Thanks for the detailed investigation and the screenshots; they are very helpful.

Let me clarify how the “solved” status works and why you might be seeing the same CVE both as solved and not solved:

1. How “solved” is marked internally

• Each vulnerability event is generated by matching the CVE/CTI entry (including vulnerability.scanner.condition)against the current software inventory of the agent.

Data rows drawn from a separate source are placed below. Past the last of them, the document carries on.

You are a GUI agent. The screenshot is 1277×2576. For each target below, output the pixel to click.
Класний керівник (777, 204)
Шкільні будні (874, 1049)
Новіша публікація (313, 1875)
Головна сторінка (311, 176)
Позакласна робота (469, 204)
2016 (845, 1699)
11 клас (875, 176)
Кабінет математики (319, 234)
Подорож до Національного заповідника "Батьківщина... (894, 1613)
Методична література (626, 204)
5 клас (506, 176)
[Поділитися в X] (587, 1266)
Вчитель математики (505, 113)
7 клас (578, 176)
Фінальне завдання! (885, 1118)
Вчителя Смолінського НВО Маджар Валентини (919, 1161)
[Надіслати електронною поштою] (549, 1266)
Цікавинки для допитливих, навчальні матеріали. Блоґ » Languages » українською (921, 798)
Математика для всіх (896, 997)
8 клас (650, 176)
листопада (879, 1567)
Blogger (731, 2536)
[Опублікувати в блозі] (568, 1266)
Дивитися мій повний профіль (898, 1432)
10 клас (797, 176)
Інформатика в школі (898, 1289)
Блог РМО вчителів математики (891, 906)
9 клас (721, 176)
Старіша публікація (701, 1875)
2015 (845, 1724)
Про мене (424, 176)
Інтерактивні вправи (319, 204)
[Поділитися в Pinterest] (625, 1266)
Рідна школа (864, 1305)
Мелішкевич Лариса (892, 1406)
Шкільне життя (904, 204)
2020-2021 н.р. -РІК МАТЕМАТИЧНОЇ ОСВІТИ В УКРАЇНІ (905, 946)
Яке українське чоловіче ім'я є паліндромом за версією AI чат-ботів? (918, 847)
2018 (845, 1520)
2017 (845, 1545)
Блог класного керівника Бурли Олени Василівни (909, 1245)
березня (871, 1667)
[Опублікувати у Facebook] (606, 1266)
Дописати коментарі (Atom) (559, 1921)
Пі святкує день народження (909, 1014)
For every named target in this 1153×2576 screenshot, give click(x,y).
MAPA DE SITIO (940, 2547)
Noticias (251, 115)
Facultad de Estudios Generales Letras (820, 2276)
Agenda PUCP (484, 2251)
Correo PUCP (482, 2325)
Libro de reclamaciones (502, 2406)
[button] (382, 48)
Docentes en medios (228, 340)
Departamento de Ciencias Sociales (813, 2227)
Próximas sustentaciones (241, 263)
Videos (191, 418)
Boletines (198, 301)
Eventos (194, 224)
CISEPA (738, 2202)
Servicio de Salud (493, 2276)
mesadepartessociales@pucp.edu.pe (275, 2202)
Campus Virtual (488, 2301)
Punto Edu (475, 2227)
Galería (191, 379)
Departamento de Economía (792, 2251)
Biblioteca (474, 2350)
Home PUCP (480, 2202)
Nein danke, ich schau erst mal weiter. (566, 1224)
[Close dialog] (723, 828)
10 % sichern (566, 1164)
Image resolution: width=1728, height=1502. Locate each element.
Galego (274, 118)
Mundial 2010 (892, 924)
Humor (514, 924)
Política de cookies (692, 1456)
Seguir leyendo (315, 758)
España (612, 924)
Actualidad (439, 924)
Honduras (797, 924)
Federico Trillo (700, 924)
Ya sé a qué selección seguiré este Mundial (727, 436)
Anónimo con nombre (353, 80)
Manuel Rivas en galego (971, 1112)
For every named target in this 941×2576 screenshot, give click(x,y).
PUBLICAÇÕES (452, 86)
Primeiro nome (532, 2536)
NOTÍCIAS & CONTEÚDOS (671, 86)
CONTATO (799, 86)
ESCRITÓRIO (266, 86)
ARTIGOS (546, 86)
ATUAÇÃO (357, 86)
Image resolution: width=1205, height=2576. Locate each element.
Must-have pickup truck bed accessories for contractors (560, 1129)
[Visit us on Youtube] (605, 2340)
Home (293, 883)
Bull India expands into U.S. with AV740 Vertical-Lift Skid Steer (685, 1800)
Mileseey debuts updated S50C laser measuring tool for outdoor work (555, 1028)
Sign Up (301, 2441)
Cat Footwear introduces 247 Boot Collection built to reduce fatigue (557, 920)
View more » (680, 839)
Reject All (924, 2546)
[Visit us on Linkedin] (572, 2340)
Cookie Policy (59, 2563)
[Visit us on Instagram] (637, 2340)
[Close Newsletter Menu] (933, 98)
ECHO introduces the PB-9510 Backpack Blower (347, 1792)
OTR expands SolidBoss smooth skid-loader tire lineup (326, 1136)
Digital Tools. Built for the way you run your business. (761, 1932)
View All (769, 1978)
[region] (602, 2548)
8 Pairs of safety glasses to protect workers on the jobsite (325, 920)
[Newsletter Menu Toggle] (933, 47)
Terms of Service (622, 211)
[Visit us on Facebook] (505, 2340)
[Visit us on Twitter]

• When the scanner detects that the installed package version satisfies the fixed condition for that CVE, it generates a new event wherevulnerability.status = "Solved" for that specific match.
• Existing “Unsolved” documents already stored in the index are not retroactively rewritten; instead, new “Solved” events are added. This is why, from an index perspective, you can have: older “Unsolved” documents for a CVE and newer “Solved” documents for the same CVE and package.

2. Why do you see the same CVE as both solved and not solved?

Typical reasons are:

• There are multiple events/records for the same CVE on the same host (for example, generated at different times, or with slightly different package metadata), and only part of them were later matched as solved. 
• Dashboards or saved searches may be: showing historical events (no time filter, or a long time range), or aggregating on CVE only, without always distinguishing the latest status per host+package. So even though the most recent state for that host+package is solved, older unsolved entries are still visible in the index.

3. Is the CVE/CTI database corrupt?

Based on your description (first “Unsolved”, later “Solved” for the same CVE after upgrade), this behaviour is more consistent with normal CTI+scanner logic plus indexing/history than with

database corruption.

To be safe, you can still:

• Verify that CTI sync/tasks are completing successfully in the manager logs.

• Double-check that the condition shown in vulnerability.scanner.condition really matches the installed version (epoch, release, arch included).